National Audiovisual Council (Romania)

Agency overview
- Formed: 1992
- Jurisdiction: Government of Romania
- Employees: 11
- Annual budget: 14.000 Lei Romanian Leu (2022)
- Agency executive: Cristina Pocora;
- Parent department: Ministry of Transport and Telecommunications (Romania)
- Website: www.cna.ro

= National Audiovisual Council =

The National Audiovisual Council (Romanian: Consiliul Național al Audiovizualului, CNA) is the official regulatory agency for the audio-visual market (radio, television) in Romania.

Television broadcasts and cable television, frequency allocations, content monitoring, censorship, license allocation are done by the CNA, that is the main regulatory authority for the broadcast media in Romania. The appointments to its board are politicized, the body thus often acts in a biased and ineffective way.

== TV warning signs and previsions ==
AP (Parental Guidance) This program can be watched by children up to age of 12 only with the consent or with their parents or family.

12 - This program is prohibited for children under 12 years of age (Art. 23 (1) Audiovisual productions forbidden to children under 12 years of age shall be broadcast only after 20:00 and shall be permanently accompanied by a warning sign representing a white circle, and inside it, on a transparent background, the number 12 White color)

15 - This program is forbidden to children under 15 years of age (Article 24 1. Audiovisual productions forbidden to children under 15 years of age shall be broadcast only between 23:00 and 06:00 and shall be permanently accompanied by a warning sign representing a white circle, and inside it, on a transparent background, white number 15; except for feature films, series and documentaries classified 15, in which case the time allowed is 22:00 and 06:00). It used to be 16 but replaced by 15 in 2006.

18 - This program is forbidden to children under 18 years of age (Article 24 1. Audiovisual productions forbidden to children under the age of 18 shall be broadcast only between 01:00 and 06:00 and shall be permanently accompanied by a warning sign representing a white circle, and inside it, on a transparent background, white number 18)

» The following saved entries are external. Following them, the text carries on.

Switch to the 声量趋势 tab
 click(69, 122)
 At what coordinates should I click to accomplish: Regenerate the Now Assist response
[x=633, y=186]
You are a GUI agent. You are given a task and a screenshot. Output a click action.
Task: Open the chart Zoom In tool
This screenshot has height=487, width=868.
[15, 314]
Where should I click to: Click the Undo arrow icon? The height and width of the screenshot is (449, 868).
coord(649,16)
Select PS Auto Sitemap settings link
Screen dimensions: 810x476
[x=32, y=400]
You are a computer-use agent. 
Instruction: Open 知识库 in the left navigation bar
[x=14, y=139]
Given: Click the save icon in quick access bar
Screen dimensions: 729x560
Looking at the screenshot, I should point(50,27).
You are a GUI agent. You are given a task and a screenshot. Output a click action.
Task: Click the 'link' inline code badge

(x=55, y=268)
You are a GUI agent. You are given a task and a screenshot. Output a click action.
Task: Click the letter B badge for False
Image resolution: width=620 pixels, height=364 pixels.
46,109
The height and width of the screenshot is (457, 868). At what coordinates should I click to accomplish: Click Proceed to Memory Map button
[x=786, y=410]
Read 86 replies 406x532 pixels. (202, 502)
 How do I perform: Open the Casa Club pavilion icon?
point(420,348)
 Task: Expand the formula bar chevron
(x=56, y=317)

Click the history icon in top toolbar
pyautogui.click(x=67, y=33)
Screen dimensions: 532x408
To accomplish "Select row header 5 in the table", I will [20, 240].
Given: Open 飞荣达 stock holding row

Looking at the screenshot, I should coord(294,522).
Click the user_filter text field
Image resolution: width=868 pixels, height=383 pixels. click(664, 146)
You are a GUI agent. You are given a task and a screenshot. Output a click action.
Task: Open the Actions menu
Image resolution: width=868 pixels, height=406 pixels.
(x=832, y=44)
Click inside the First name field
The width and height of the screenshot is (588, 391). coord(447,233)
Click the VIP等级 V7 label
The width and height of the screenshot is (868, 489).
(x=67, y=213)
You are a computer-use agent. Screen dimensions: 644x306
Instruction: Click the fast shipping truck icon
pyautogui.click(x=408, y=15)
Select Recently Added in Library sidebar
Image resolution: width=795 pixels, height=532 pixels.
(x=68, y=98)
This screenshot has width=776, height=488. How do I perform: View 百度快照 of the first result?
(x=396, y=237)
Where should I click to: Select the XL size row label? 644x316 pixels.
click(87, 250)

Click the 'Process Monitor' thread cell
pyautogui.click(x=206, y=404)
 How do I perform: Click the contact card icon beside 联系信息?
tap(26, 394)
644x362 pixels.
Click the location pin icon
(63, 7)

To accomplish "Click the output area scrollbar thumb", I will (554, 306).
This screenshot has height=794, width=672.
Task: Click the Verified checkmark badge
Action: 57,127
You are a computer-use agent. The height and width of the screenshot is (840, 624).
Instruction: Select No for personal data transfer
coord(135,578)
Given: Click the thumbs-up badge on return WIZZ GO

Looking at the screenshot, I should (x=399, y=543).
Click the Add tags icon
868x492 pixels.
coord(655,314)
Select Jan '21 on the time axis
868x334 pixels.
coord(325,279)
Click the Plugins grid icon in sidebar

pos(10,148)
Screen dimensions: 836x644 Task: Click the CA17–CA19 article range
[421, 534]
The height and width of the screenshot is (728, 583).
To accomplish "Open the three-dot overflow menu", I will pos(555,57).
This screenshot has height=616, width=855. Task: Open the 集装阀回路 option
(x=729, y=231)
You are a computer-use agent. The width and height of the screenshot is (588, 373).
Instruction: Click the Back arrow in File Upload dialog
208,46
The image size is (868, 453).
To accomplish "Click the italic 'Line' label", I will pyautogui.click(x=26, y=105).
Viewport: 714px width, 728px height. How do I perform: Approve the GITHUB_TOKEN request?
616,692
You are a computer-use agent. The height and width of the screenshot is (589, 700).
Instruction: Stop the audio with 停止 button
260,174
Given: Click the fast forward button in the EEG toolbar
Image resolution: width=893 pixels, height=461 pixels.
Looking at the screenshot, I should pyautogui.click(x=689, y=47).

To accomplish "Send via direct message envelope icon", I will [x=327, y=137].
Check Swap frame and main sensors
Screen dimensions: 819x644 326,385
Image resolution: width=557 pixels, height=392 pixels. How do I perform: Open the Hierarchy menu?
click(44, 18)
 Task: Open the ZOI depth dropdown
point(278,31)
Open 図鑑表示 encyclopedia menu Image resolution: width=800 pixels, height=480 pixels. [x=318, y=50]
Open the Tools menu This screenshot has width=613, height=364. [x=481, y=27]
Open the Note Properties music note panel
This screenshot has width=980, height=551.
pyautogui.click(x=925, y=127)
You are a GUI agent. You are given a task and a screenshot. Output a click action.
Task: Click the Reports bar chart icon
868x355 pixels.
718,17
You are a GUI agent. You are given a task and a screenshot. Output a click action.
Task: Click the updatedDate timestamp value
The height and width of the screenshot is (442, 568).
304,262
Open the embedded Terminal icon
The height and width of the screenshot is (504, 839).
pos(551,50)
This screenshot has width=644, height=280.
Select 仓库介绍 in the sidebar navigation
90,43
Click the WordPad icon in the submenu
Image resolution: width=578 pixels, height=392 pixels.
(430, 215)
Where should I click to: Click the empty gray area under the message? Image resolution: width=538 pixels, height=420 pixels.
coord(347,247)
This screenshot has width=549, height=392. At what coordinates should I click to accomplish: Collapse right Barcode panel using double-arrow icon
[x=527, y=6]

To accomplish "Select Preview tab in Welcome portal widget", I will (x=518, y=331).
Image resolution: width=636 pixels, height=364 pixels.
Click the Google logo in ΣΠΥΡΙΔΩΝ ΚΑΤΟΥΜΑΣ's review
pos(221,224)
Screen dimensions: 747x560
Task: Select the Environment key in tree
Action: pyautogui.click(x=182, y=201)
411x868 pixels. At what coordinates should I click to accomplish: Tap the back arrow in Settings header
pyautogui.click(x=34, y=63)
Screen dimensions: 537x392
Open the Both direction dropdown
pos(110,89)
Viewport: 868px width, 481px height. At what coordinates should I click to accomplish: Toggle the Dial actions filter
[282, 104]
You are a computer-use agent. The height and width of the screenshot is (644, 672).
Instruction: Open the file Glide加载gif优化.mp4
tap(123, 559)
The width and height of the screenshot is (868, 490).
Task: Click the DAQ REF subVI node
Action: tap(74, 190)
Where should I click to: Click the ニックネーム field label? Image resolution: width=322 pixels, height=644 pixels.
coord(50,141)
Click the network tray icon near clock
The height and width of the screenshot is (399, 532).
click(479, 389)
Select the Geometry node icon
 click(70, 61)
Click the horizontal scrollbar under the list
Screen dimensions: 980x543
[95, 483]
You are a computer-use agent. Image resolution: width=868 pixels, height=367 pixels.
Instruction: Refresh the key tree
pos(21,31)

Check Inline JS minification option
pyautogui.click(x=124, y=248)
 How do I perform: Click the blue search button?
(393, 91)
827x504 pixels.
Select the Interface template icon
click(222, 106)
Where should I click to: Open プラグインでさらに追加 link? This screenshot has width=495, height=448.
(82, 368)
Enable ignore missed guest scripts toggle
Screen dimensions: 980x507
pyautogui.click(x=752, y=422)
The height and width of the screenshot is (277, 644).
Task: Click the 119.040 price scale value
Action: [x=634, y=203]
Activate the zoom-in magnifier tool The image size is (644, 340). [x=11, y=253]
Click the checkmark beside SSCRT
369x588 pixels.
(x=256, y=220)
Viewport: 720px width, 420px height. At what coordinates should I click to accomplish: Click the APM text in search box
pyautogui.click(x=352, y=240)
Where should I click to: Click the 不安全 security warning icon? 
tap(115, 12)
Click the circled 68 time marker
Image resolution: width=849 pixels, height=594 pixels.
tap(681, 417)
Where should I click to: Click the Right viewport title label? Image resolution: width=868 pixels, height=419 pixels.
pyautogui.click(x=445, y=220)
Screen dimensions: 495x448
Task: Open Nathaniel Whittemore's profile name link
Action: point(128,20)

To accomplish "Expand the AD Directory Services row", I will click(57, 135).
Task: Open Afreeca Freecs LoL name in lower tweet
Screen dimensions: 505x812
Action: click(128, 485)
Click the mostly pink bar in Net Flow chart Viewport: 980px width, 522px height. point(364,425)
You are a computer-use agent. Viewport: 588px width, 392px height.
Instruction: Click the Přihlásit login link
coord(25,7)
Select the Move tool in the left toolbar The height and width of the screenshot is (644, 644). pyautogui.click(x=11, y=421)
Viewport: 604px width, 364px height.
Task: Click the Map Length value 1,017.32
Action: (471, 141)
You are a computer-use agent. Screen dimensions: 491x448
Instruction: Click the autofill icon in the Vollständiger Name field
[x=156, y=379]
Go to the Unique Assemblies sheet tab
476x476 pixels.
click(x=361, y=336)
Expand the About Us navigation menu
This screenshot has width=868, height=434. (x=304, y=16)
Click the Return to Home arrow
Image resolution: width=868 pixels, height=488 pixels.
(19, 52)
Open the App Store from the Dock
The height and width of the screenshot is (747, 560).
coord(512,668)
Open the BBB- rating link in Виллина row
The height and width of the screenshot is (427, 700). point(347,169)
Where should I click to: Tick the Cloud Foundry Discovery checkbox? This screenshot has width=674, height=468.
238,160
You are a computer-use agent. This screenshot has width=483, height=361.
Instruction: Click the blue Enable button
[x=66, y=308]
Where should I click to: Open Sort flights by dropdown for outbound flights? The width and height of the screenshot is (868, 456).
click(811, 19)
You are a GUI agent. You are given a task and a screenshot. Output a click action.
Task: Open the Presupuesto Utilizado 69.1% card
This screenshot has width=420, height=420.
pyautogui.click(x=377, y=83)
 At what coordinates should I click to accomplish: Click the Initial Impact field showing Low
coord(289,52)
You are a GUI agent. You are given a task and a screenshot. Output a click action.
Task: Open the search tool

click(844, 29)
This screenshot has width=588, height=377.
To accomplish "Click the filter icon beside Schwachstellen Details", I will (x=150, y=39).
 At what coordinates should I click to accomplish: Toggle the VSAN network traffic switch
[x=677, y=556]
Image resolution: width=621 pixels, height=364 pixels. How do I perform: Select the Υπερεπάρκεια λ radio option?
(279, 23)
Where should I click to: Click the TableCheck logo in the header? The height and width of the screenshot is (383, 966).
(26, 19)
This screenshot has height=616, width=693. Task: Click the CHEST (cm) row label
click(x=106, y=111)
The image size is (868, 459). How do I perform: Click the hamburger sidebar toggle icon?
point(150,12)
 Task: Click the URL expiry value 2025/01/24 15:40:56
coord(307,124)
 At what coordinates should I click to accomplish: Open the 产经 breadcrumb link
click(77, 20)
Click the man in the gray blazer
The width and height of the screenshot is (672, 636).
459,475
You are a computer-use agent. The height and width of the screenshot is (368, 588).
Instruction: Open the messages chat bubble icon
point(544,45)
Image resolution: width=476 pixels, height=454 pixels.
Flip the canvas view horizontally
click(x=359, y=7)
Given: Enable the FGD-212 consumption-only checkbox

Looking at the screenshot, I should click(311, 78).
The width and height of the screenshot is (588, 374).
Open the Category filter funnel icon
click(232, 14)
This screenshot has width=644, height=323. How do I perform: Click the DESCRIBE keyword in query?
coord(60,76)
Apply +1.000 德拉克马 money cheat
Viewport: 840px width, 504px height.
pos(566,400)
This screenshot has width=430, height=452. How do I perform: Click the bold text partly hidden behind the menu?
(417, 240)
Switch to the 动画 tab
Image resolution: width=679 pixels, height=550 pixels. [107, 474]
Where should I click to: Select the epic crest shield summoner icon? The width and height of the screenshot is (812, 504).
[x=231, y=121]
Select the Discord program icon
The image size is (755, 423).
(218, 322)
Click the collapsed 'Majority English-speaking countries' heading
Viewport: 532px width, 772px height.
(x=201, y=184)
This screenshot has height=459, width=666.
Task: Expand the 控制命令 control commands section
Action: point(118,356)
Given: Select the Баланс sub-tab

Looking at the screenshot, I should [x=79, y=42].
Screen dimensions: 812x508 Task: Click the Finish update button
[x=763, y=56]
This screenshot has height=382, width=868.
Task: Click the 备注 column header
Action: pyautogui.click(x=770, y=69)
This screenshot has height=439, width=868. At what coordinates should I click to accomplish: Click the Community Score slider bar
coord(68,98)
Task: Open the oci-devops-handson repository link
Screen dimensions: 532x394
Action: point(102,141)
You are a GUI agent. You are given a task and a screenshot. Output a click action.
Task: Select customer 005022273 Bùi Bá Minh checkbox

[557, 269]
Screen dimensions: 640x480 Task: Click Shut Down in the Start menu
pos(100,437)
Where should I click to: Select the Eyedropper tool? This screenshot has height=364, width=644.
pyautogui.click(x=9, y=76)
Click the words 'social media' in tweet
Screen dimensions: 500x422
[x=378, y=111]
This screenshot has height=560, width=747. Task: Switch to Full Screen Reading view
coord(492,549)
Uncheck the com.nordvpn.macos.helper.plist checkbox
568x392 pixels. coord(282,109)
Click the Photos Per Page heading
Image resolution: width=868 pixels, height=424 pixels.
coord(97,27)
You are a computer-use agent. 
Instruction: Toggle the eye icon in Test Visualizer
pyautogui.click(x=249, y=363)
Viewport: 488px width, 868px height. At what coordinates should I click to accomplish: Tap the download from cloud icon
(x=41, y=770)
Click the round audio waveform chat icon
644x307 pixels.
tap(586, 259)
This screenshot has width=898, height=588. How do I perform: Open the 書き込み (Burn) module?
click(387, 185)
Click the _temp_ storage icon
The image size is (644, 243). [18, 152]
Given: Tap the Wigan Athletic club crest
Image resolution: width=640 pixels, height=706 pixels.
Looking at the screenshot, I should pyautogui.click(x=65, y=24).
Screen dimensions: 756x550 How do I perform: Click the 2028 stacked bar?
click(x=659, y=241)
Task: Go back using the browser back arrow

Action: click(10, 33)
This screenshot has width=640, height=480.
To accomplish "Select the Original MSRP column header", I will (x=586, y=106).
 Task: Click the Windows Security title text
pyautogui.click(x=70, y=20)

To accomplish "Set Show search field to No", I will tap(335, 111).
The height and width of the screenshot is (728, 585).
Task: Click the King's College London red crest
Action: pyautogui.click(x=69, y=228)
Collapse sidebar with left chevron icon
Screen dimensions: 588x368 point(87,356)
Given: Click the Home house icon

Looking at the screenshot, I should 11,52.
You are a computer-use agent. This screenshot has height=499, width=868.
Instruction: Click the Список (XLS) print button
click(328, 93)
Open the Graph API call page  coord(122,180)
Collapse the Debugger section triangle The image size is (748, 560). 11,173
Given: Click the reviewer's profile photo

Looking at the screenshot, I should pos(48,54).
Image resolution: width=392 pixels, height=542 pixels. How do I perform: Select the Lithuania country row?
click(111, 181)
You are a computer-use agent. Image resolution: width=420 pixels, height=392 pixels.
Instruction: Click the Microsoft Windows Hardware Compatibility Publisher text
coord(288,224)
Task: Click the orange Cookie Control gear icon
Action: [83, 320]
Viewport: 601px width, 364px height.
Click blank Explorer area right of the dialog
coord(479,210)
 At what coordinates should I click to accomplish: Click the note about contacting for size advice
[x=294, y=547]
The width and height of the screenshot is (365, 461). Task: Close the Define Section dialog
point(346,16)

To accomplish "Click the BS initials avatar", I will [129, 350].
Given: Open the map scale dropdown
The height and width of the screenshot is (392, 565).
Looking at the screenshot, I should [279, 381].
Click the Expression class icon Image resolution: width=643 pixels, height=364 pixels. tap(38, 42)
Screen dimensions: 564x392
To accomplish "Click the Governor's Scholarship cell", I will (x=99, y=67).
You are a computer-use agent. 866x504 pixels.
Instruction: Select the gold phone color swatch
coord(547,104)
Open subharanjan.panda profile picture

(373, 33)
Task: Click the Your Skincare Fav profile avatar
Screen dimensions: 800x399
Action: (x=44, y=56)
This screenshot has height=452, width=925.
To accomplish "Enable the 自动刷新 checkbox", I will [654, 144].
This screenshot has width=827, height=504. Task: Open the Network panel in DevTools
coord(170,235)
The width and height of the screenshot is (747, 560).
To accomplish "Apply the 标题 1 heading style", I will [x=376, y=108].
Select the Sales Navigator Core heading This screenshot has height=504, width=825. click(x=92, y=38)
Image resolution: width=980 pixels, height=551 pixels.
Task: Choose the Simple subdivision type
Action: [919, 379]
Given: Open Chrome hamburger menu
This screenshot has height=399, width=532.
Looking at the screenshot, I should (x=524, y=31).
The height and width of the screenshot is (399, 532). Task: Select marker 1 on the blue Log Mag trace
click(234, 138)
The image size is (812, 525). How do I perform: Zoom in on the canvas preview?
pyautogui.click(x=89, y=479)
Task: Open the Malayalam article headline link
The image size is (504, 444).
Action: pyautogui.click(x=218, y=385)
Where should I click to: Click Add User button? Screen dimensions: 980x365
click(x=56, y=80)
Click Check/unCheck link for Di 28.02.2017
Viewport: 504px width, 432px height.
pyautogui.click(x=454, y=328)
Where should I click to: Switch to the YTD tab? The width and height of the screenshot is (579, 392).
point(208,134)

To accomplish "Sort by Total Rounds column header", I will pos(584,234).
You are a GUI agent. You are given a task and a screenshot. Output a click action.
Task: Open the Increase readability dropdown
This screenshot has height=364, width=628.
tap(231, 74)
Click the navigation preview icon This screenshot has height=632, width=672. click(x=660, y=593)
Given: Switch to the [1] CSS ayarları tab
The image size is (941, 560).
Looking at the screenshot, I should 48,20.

Art. 39 (2) of the Audiovisual Code: According to the provisions invoked, the broadcasting on television and broadcasting services of programs which may affect the physical, mental or moral development of minors can be done only if, by choosing the time slot, by coding or as a result of other conditional access systems, ensure that minors in the transmission area, in normal situations, cannot hear or see those broadcasts.

Article 40 (3) of the Audiovisual Code: "Moderators, presenters and producers of programs have an obligation not to use or allow guests to use abusive language or incite violence against other people."

Art. 18 of the Audiovisual Code: According to the previsions invoked, it cannot be broadcast in the time slot 06:00 to 23:00, productions featuring scenes of mental language violence repeteadly or a high degree of intensity and severity, those that present sex scenes, trivial language or behavior, vulgar or obscene, People in Degrading Poses, even if they got consent (Degrading Poses in Romanian version means nudity, genitalia and other fetishes) and Free fights not regulated by National or International Sports Federations.

Art. 101 (3) of the Audiovisual Code: Content show that offer cash prizes or in stuff, they can be broadcast only live and in the time slot 22:00 to 06:00.